Such Programming

Tinkerings and Ramblings

C Strings and Standard Input

Many C tutorials out there will show you some bad ways to do things. In this case I mean objectively bad, as security issues could arrise from naive approaches. Though a hacker wouldn't exactly mind this so maybe that is subjective. I’ll pick on this input and output tutorial as an example.

It has what may appear as a pretty reasonable way to read input with the deprecated gets() function.

#include <stdio.h>
int main( ) {

   char str[100];

   printf( "Enter a value :");
   gets( str );

   printf( "\nYou entered: ");
   puts( str );

   return 0;
}

Or via scanf() like this

#include <stdio.h>
int main( ) {

   char str[100];
   int i;

   printf( "Enter a value :");
   scanf("%s %d", str, &i);

   printf( "\nYou entered: %s %d ", str, i);

   return 0;
}

In either case, the program wants you to enter a string. The string can only fit 100 ascii characters, though should really only have 99 so that your string can end with a 0 byte to be properly NULL-terminated. When I give it 120 a‘s, my system is reasonably displeased as I clobber over other parts of my stack.

$ ./badhabits 
Enter a value :aaaaaaaaaaaaaaaaaaaaaaaaaaaaaaaaaaaaaaaaaaaaaaaaaaaaaaaaaaaaaaaaaaaaaaaaaaaaaaaaaaaaaaaaaaaaaaaaaaaaaaaaaaaaaaaaaaaaaaaa 1

*** stack smashing detected ***: ./badhabits terminated
You entered: aaaaaaaaaaaaaaaaaaaaaaaaaaaaaaaaaaaaaaaaaaaaaaaaaaaaaaaaaaaaaaaaaaaaaaaaaaaaaaaaaaaaaaaaaaaaaaaaaaaaaaaaaaaaaaaaaaaaaaaa 1 Aborted (core dumped)

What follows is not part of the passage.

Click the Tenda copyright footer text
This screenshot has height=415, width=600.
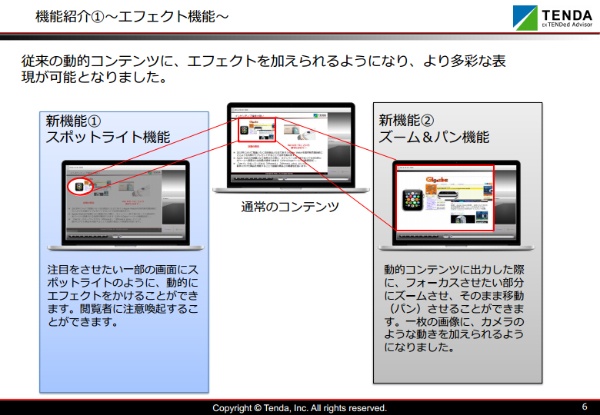pyautogui.click(x=299, y=408)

One option would be to use a better format string. Referring to something like the GNU C Library Manual, we can see that the scanf() function has a few other tricks up its sleeve that can help us.

If we really wanted a 99 character limit on this string, we could change the format string to "%99s %d".

$ ./badhabits 
Enter a value :aaaaaaaaaaaaaaaaaaaaaaaaaaaaaaaaaaaaaaaaaaaaaaaaaaaaaaaaaaaaaaaaaaaaaaaaaaaaaaaaaaaaaaaaaaaaaaaaaaaaaaaaaaaaaaaaaaaaaaaa

You entered: aaaaaaaaaaaaaaaaaaaaaaaaaaaaaaaaaaaaaaaaaaaaaaaaaaaaaaaaaaaaaaaaaaaaaaaaaaaaaaaaaaaaaaaaaaaaaaaaaaa 0

In this case scanf() will truncate the string so that it fits into the size of the buffer. If the library is POSIX compliant, the m modifier can also be used to ask scanf() to dynamically allocate your string with malloc() and give you a pointer to that newly allocated memory space that now holds the input string nicely.

#include <stdio.h>

int main() {
  char *name;

  printf("Enter your name: ");
  scanf("%ms", &name);

  printf("Hello %s!\n", name);

  return 0;
}
$ ./betterscanf 
Enter your name: test
Hello test!
ad

Beyond Scanf

Personally, I’m not a big fan of scanf() in general. When hunting for other options, I first will peruse the GNU C Library’s manual. In section 12.9 I find an approach that fits a common need I have, reading one line at a time with getline().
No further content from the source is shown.